I also read a brief summary that describes French Milk as a travel diary on the city of Paris, where Lucy and her Mother decide to live for six weeks, each facing a milestone birthday. I was sold at ‘Paris’, since I have been quite interested in all things Parisian lately – the city, the eiffel tower on anything, macaroons and expensive French skincare products. In many respects I like how Parisian women function.


Since I purchased it on a whim, I didn’t read enough to know that French Milk is a graphic novel. Whoops. No harm done though, as Lucy is an illustrator and she documents her days in Paris with her amusing drawings and some photography of food, sights, stores and the people she encountered along the way. I finished the book in one afternoon and really enjoyed reading about Lucy and her Mother’s quirky apartment, their impressions of Paris, the abundance of museum, café and flea market trips…as well as Lucy’s penchant for pastries and her love affair with the creamy richness of French Milk (hence the title.)
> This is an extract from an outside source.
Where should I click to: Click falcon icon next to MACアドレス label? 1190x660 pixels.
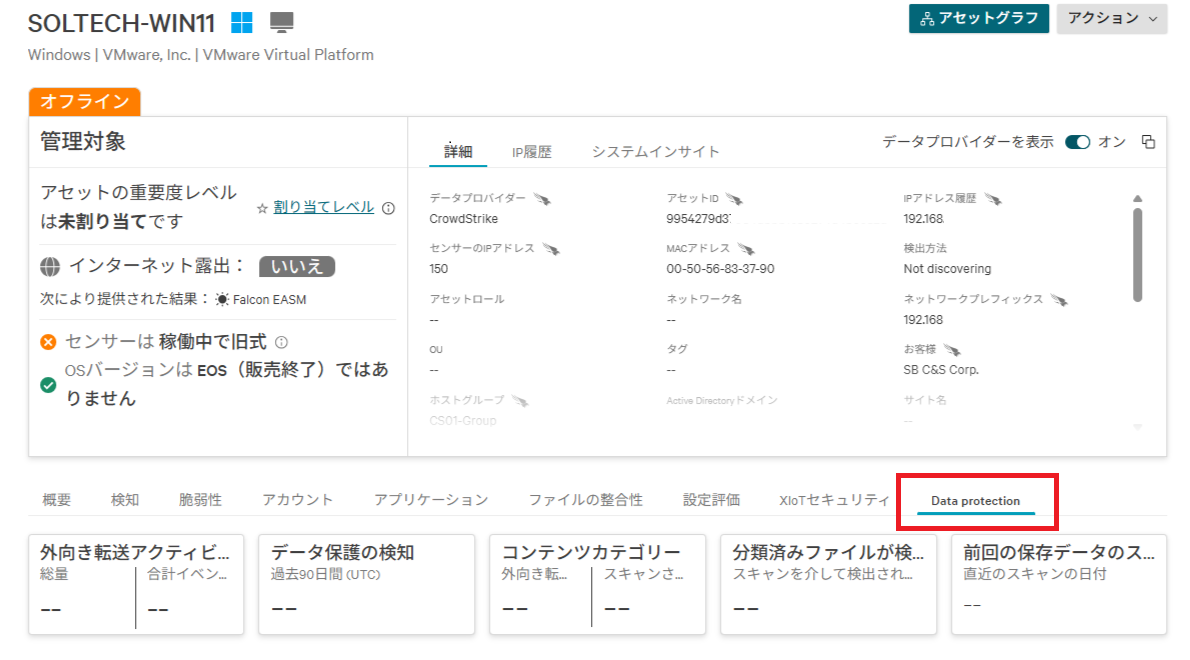[x=747, y=249]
Although I was done and dusted with this book weeks before my return to Salamanca, I packed it in my suitcase for it’s value. Lucy’s personal experiences and views on many different cultural landmarks, restaurants, markets and cafés dotted around Paris make French Milk an excellent and alternative guidebook.
The only issue I had with the book was that Lucy can be a little whiny. Although I enjoy her honesty throughout the book, so it’s probably why she has mentioned both the trips ups and downs, she can come off as a little ungrateful, considering her circumstances. She mentions missing her boyfriend a lot and gets a bit moody for no reason, which proved a little irritating at times. I did enjoy her dramatic descriptions for things however, and her appetite (she figures she ate around 60 croissants during her trip.) The book also touches on Lucy’s relationship with her Mother and how it has ‘shifted’ since living together in Paris. I can only assume this shift was a positive one. Their relationship is never really mentioned, not that it was a burning-dying-to-know-tell-me-please question as to what their differences were, but the subject quite vague and what I thought to be an unnecessary inclusion in French Milk.